# BayHawks outlast Skyforce fourth quarter surge



## truebluefan (May 27, 2002)

The Erie BayHawks held off a fourth quarter run by the Sioux Falls Skyforce to earn their sixth consecutive victory Saturday night at the Sioux Falls Arena. Four BayHawk players scored over 20 points in the 98-96 win.The Skyforce had a chance to tie the game with 1.2 seconds on the clock after Erie's Ivan Harris fouled David Bailey at 98-95. Bailey made the first free throw to pull within two before purposely missing the second and John Edwards grabbed the rebound but missed the put-back as time ran out.
Erie (17-16) led by as many as 19 points in the second quarter and led 55-43 at halftime.

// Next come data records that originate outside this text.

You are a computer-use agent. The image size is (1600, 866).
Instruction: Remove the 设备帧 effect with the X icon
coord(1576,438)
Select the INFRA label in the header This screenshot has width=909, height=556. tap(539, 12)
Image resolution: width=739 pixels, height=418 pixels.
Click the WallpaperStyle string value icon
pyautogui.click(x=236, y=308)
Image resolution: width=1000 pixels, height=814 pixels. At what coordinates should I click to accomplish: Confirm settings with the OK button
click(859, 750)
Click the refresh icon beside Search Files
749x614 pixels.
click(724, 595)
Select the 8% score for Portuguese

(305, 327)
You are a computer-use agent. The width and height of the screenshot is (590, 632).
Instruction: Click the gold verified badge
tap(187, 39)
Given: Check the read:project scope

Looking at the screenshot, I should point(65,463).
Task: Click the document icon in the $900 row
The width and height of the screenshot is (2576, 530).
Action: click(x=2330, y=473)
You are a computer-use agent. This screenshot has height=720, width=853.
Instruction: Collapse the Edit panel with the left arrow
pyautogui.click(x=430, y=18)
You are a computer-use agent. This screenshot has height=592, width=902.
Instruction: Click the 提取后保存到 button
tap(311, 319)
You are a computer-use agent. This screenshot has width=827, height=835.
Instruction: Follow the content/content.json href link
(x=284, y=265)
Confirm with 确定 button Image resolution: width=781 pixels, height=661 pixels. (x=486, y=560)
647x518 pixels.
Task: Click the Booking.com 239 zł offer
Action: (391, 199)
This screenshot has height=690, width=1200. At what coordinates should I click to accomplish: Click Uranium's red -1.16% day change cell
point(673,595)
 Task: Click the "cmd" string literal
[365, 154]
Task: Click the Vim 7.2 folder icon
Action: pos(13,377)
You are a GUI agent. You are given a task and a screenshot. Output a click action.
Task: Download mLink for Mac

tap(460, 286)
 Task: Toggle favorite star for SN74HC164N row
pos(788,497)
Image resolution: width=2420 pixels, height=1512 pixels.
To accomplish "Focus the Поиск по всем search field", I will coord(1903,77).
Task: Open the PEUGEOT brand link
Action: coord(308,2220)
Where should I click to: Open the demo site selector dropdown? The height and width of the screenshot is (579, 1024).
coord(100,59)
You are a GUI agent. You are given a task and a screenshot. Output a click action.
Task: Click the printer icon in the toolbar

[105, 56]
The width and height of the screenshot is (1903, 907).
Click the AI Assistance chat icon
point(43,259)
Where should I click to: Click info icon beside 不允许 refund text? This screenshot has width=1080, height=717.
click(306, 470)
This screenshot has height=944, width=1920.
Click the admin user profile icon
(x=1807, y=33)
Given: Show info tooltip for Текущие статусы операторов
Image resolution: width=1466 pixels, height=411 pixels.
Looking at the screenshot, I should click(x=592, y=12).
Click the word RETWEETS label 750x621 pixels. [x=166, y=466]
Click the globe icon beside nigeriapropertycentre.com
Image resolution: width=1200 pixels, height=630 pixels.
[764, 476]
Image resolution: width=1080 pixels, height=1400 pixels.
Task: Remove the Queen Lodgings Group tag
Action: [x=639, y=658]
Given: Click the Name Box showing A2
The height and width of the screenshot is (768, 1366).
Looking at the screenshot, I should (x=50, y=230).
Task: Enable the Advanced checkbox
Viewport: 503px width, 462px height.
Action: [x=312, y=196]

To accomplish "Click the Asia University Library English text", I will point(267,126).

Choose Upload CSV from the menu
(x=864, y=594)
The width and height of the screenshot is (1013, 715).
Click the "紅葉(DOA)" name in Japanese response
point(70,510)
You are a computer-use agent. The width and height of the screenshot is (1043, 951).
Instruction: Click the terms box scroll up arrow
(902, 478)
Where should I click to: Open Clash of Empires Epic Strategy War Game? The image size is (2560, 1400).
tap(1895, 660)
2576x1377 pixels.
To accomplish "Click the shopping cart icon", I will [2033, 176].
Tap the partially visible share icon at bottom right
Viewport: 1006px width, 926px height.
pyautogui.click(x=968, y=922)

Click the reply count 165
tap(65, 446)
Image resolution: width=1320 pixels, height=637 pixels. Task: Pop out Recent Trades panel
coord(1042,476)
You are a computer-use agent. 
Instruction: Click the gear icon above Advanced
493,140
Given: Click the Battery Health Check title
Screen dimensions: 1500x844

Sioux Falls (17-16) gradually chipped away at the lead in the third quarter and a three-point play by Bobby Jones gave the Skyforce the lead at 71-70 to end the quarter.
Both teams traded baskets and the lead in the fourth before a layup by Jackie Manuel followed by a made free throw gave the BayHawks a five-point lead at 97-92 with 31.3 seconds to play. Keith Brumbaugh drained a long three with 22 seconds left to make the score 97-95. A made free throw by Tony Bethel brought the lead back to three with 6.5 on the clock before Bailey was fouled at 1.2.
"We knew it would be a tough game for us," BayHawks head coach John Treloar said. "Sioux Falls is always a good team and its tough to beat them on their home floor. The fourth quarter was nip and tuck all the way, and our guys just found a way to hang on."
Harris and Maurice Rice netted 22 points each, while Erik Daniels added 21. Manuel recorded a double-double by scoring 21 points and pulling down 11 rebounds.
Leading the Skyforce was Jones, who recorded his seventh double-double on the season with 22 points and 11 rebounds.
The BayHawks will battle the Iowa Energy Monday at the Wells Fargo Arena in Des Moines, Iowa at 7 p.m. CT. The Skyforce will take its turn against the Energy on Thursday also at 7 p.m. CT.


----------